### Work to complete
Below are some records; copy each line in them that contains "Task".

### Record set
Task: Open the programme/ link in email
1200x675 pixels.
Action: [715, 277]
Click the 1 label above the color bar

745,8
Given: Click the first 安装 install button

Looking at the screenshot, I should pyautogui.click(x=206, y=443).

* * *

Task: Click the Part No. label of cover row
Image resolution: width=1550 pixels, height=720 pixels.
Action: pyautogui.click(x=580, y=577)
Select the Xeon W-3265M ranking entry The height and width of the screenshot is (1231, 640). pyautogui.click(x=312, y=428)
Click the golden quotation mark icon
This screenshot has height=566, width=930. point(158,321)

### Finished exercise
Task: Open the programme/ link in email
Task: Click the Part No. label of cover row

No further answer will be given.